— Extrait source —
++++

Mais durant leurs réunions, bien qu’ils ne s’en fassent pas trop l’écho dans leur évangélisation pour éviter le côté "secte apocalyptique" un peu effrayant et très négatif, le Paradis est systématiquement lié à la venue de l’Apocalypse.
En fait, leur espérance de vie éternelle future est liée à la destruction de tous leurs contemporains… On fait très clairement le lien entre les deux, et l’espérance pour un Témoin de Jéhovah se mue finalement en désir pervers de voir ses contemporains mourir, puisque cela signifiera l’avènement du Paradis attendu.
D’où découle en même temps une responsabilité induite dans l’évangélisation, transmise très tôt aux enfants : vous portez la responsabilité de la vie de vos camarades.

++++

— Consignes à suivre —
Poursuivez l'extrait sur l'espérance du Paradis chez les Témoins de Jéhovah à partir de sa dernière phrase.

[Entrées sur les coordonnées cibles]

++++

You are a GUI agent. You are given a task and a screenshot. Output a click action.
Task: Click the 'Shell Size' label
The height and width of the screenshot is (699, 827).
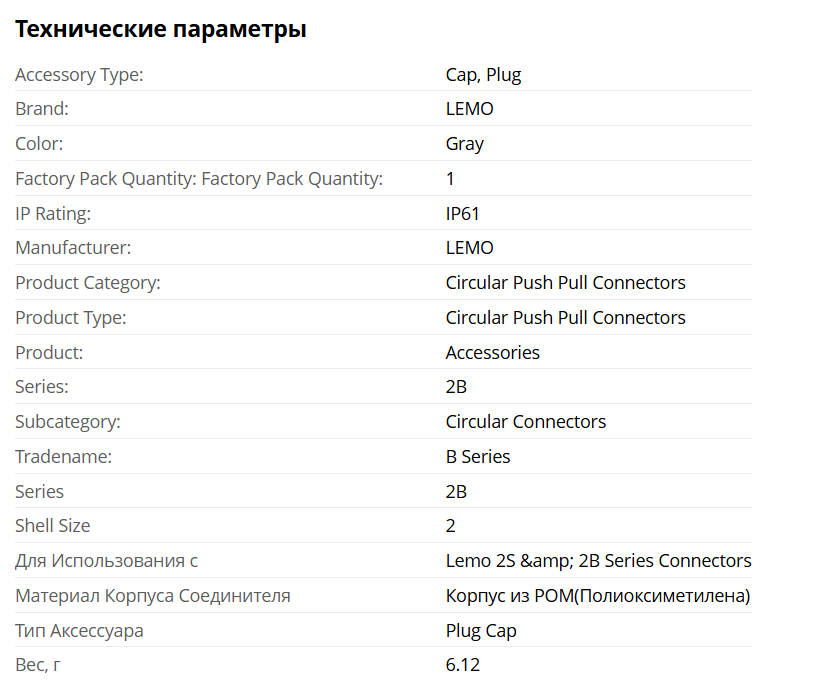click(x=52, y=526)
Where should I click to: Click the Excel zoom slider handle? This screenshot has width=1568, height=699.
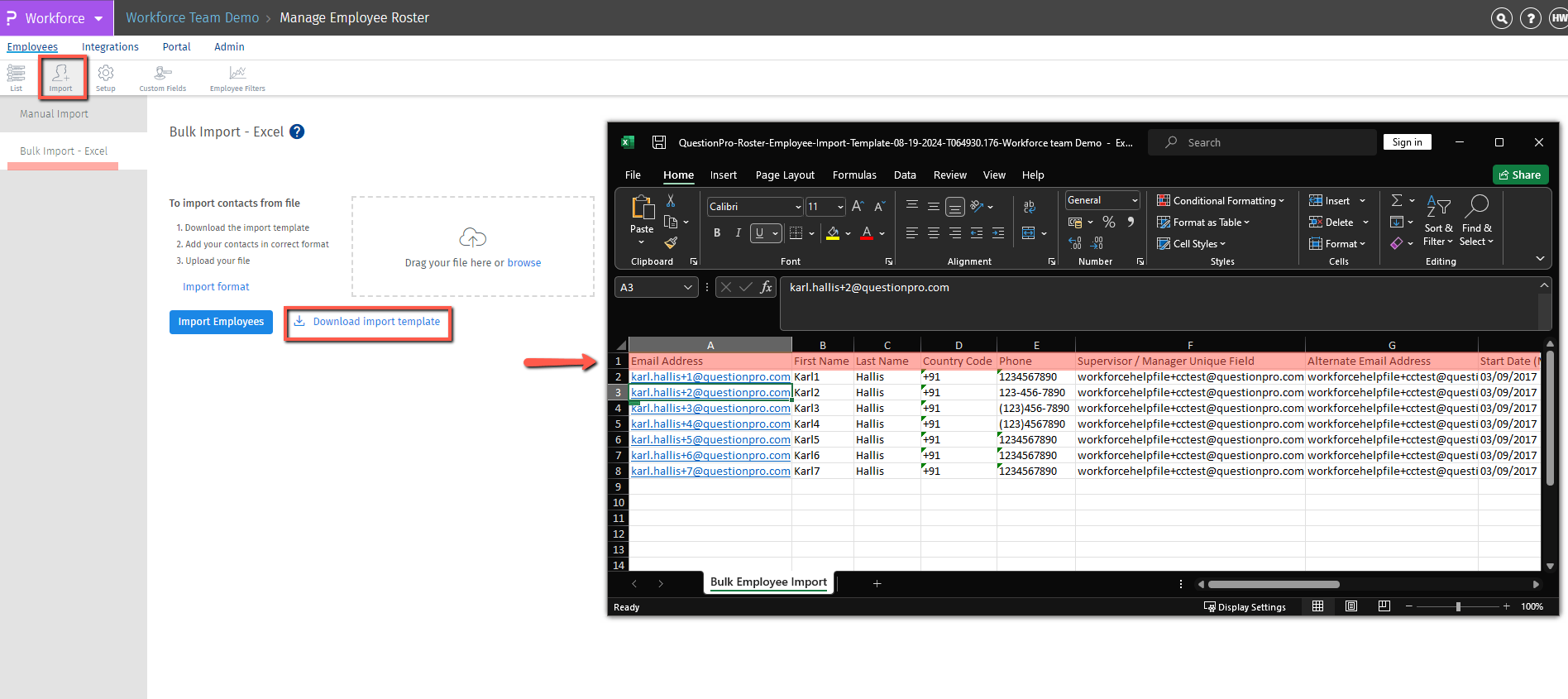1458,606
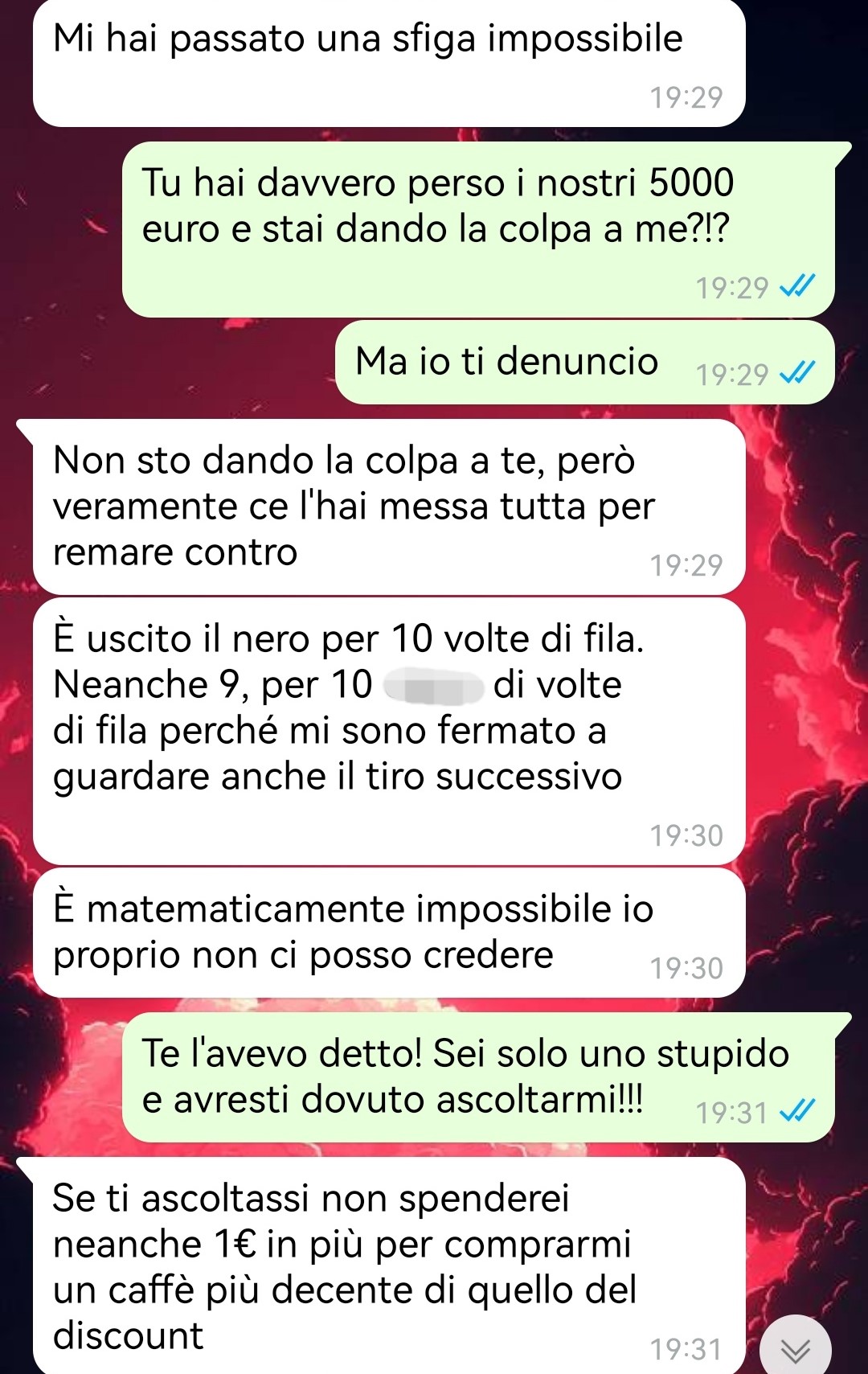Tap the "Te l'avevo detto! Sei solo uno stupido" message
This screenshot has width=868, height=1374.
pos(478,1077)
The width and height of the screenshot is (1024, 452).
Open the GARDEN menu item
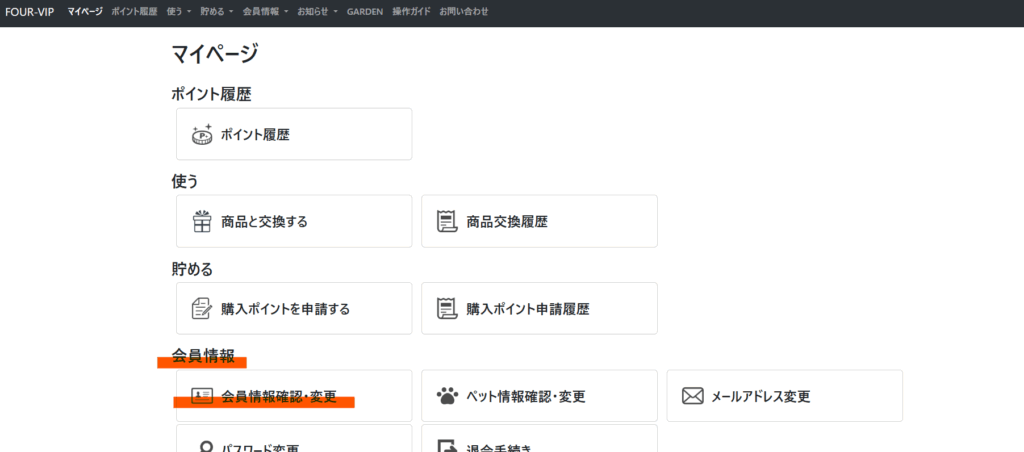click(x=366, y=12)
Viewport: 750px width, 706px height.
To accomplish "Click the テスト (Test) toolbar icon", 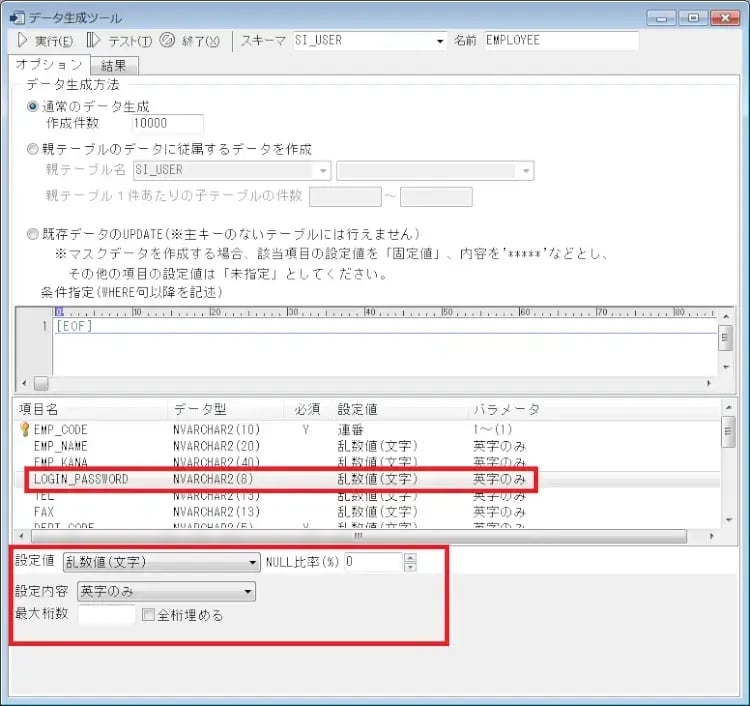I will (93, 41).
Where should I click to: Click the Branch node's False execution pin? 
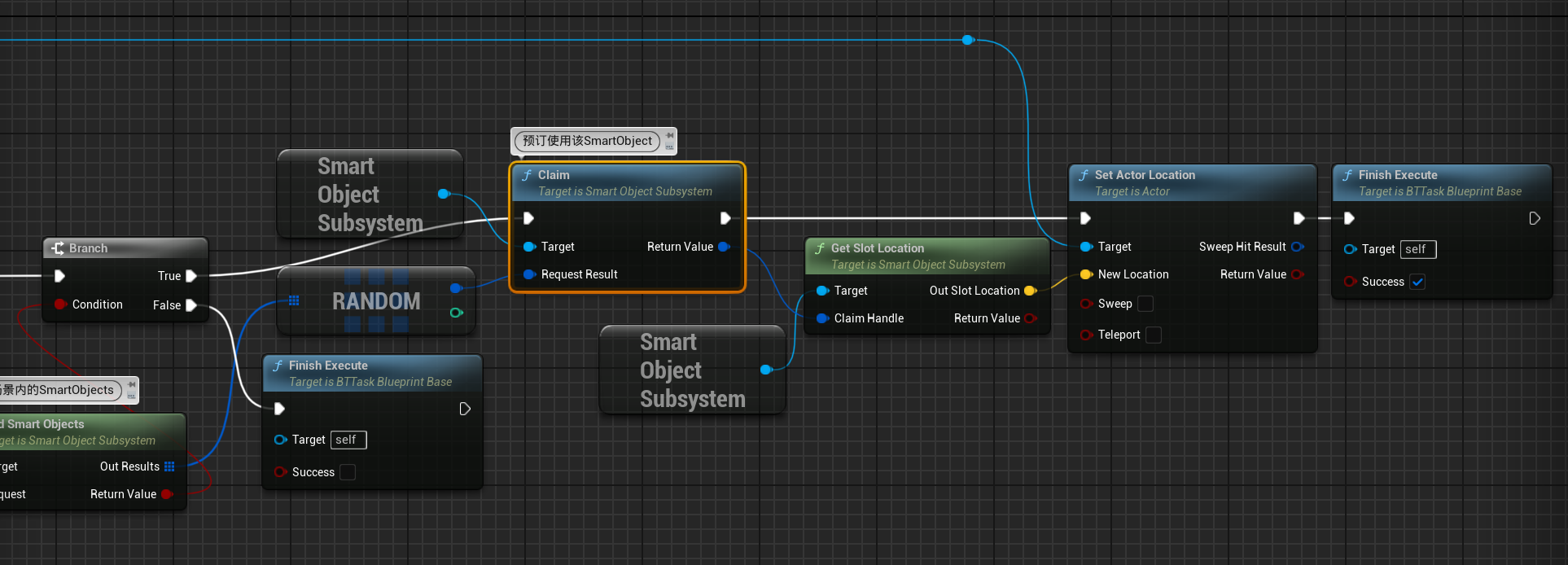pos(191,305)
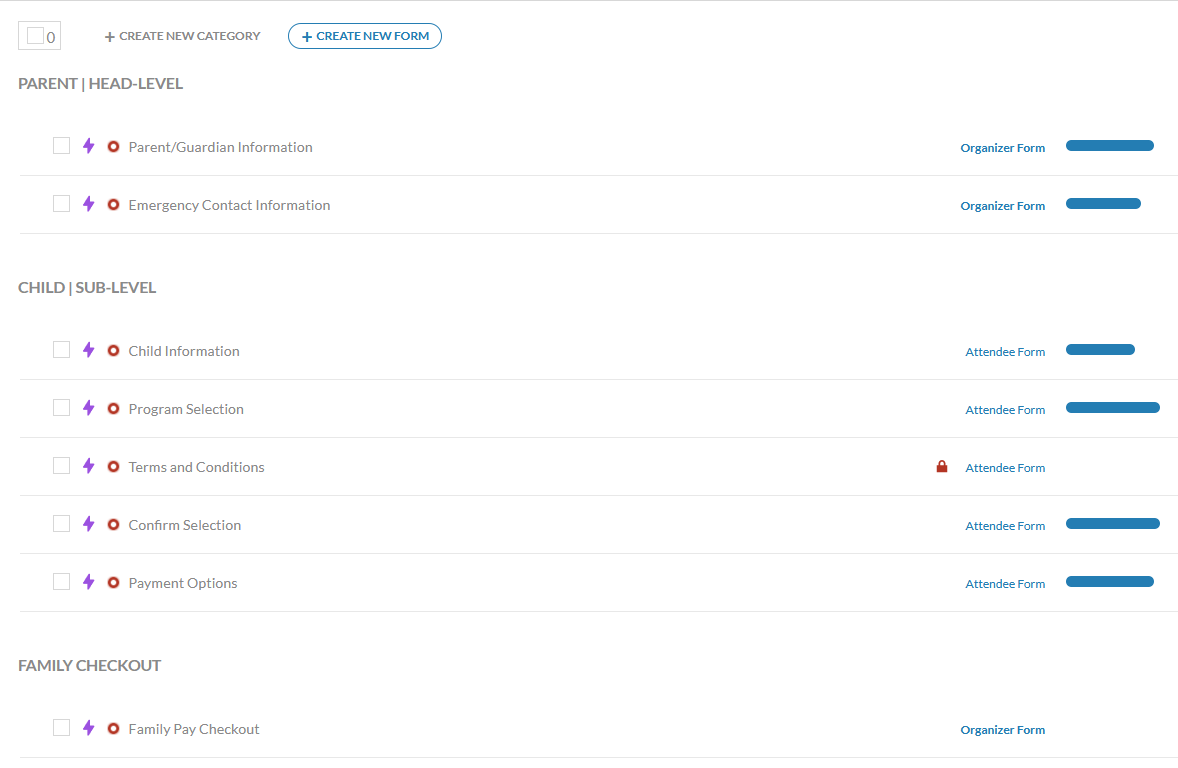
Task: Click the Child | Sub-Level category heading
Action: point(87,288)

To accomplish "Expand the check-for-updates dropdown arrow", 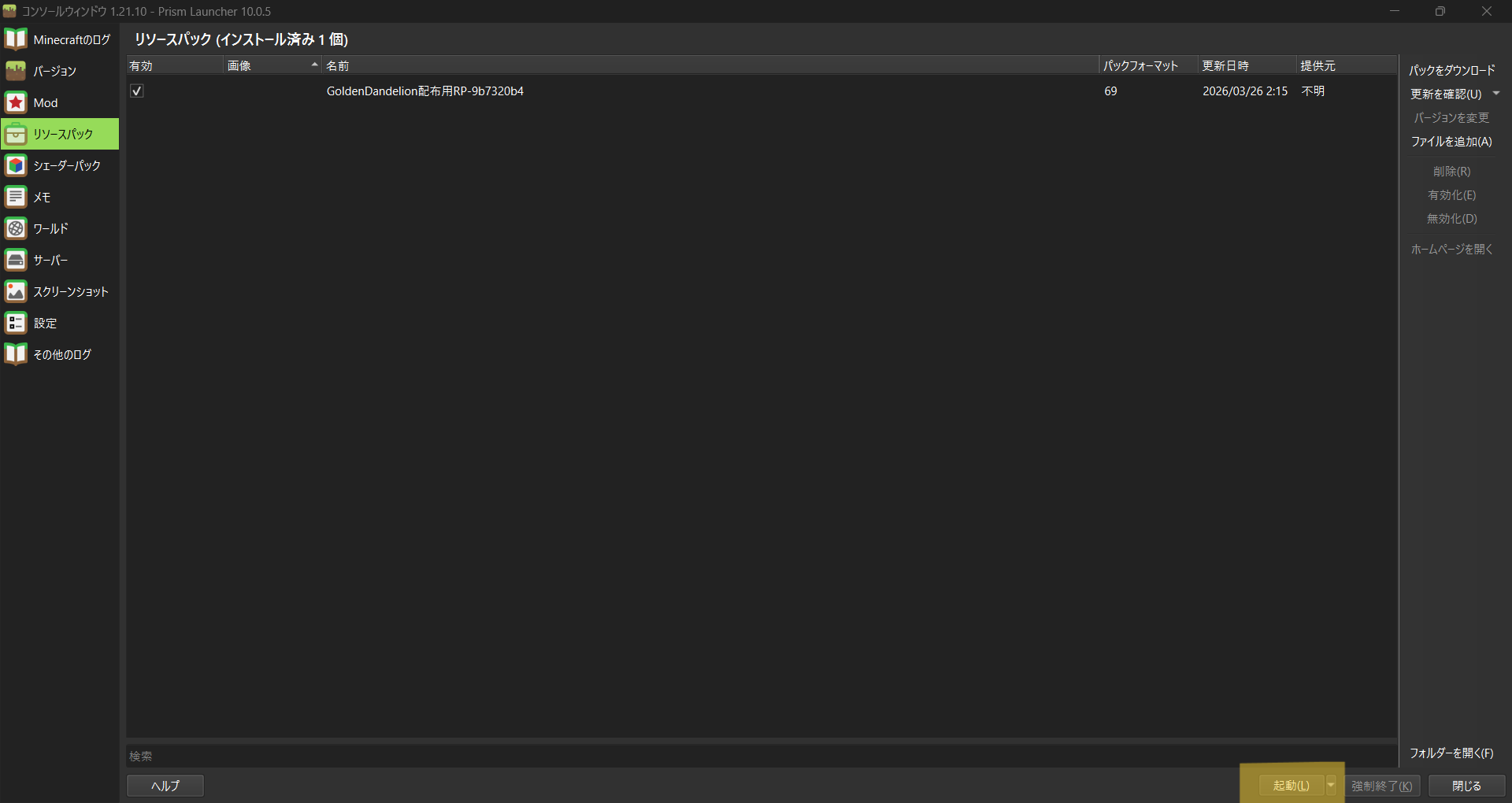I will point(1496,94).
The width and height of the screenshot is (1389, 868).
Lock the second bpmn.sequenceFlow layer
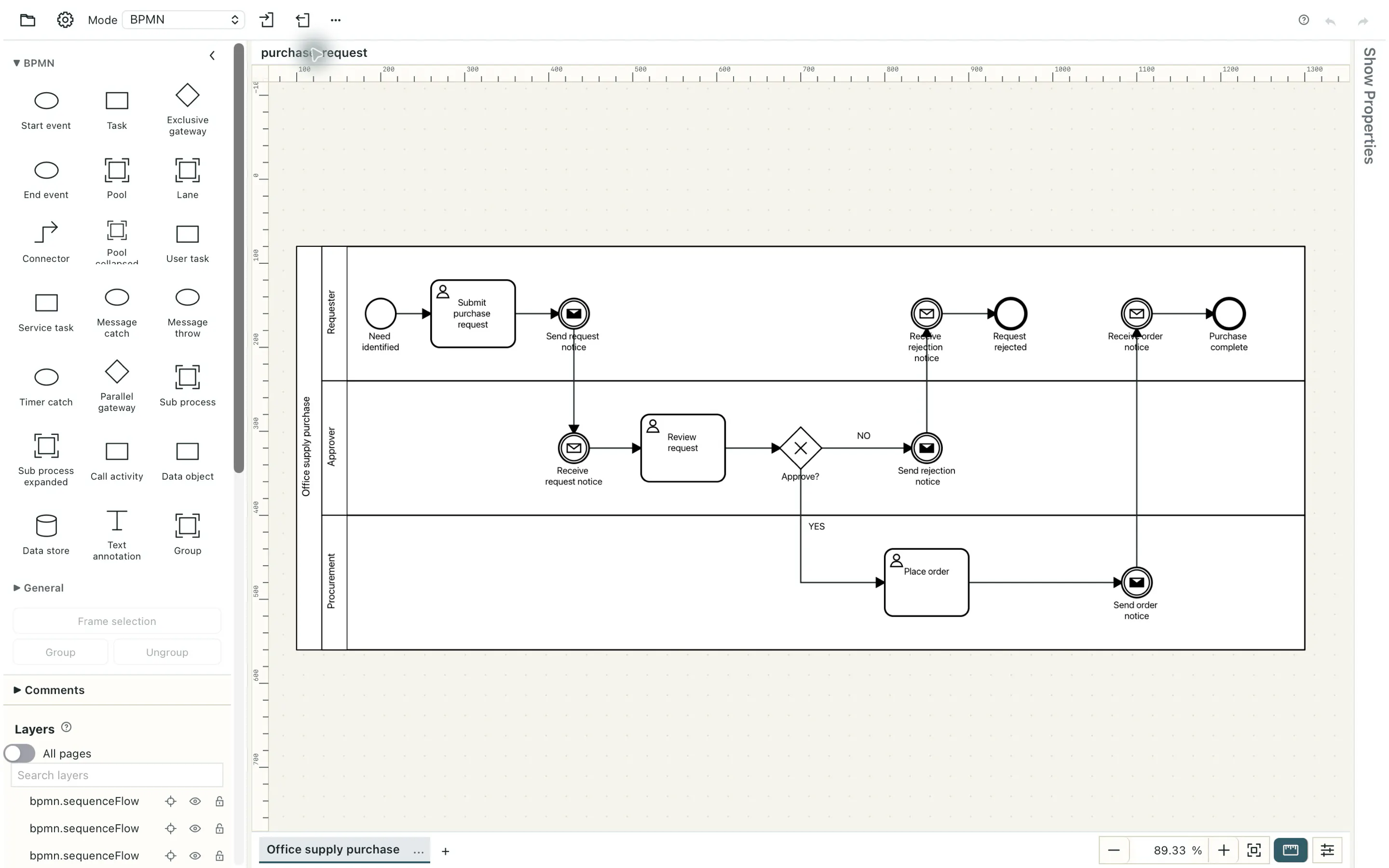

++++

— Réponse attendue —
Imaginez que vous sachiez qu’il va se produire un tremblement de terre : si vous ne prévenez personne, vous êtes homicide. Là, c’est la même chose : vous savez que le monde va disparaître ; si vous ne les prévenez pas qu’ils doivent devenir Témoins de Jéhovah pour survivre à ce monde condamné, vous portez la responsabilité de leur mort. Cette responsabilité, on la fait porter aux adeptes.
Dès que l’adepte sera en âge de comprendre ce qui se dit dans le mouvement, c’est-à-dire vers cinq ou six ans, l’enfant vivra avec cette épée de Damoclès au-dessus de la tête et on le persuadera d’essayer de sauver les camarades pour lesquels il commence à éprouver de l’amitié : "tu n’as pas envie qu’ils meurent, et tu n’as pas non plus envie de mourir parce que tu ne les auras pas prévenus…" Et toutes ces ambiguïtés se mélangent dans cette promesse de l’Apocalypse.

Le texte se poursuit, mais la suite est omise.